Soderbergh’s version of Tarkovsky’s film, Solaris or Stanislaw Lem’s book, or both (whatever way you choose to look at it) could be read on many levels. It’s referred to as ‘science fiction’ and a Hollywood version of a somewhat difficult rendition by Tarkovsky of Lem’s text. My personal take is that the film succeeds in communicating an ultimate fatality of love and that it is an unconventional love story that considers memory, (Bergson's) duration and loss.

The protagonist Chris Kelvin, played by Clooney is a psychiatrist who has recently lost his wife. Being set in the future, as part of his work he is sent to the surface of Solaris, a planet being orbited by an observational space station. The space station has experienced a number of strange and inexplicable occurrences and the crew have begun to disappear. The ones who remain will not return to earth. Kelvin has been charged with convincing them to return. Sound clichéd? It’s not.

In proximity with Solaris, the members of the crew have been able to embody their memories and an energy from the planet has drawn up from their subconscious actual physical manifestations of their deepest desires and vulnerabilities. These manifestations are actual human forms, identical to the persons they reference – except that they are based purely on the individual psychology of the subject.

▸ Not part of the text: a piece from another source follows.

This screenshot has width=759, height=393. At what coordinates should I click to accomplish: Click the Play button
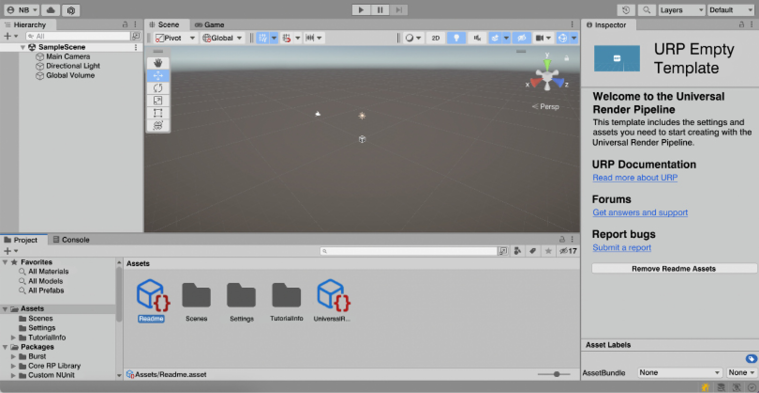tap(361, 10)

The story alternates between Kelvin’s memories of his departed wife Rheya and the present of the narration. The ephemeral nature of the cinematography draws out the deepest beauty of Kelvin’s love for Rheya; indeed their love for each other. Martinez’s soundtrack is simply mesmerising and serves to amplify the intensity of the emotion.

While on the space station the crew obscure the reality that is taking place however, Kelvin realises that he has somehow been able to actualise Rheya, but that she has been formed from his memory and sub-conscious. Initially he reacts strongly to a situation he cannot accept and rejects Rheya by ejecting her from the space station.

After she becomes formed in physical reality again, Kelvin realises that he cannot escape his memory of Rheya and he succumbs to the manifestation – becoming intoxicated, as the other crew members by the seemingly real form of his memory.

In many ways, while representative of the memory of a dead loved one, the film expresses Kelvin’s compromised impression or memory of Rheya and seems to act as a metaphor for the reality of love (is all love in a way, one-sided love?), where one strives so profoundly to understand the other’s being and essence, yet the separation through individuality in life becomes a kind of cruel manifestation of our own elucidation of personal desire; projecting our own unrequited impressions out into the ether; grasping desperately to connect with our treasured other, yet ultimately failing as the legacy of complex and unknown experience, want, ideology and desire of both us and our other descends into a deep and unfathomable chasm.

In this fraught and desperate state, often irreparable mistakes and misunderstandings occur. As Wilde wrote:

Yet each man kills the thing he loves…

While there are multiple readings and various sub-plots in the film, I’ve chosen here to focus on a specific strand that has a personal significance and do not intend this to be read as a comprehensive review or critique of Soderbergh’s Solaris.

It ought be said however, that in the best tradition of film making, the work succeeds by eclipsing its genre, which merely serves as a backdrop for an exploration of a deeply psychological and complex experience of love and loss of love; an experience that is an expression of what some may encounter but not have an opportunity to articulate.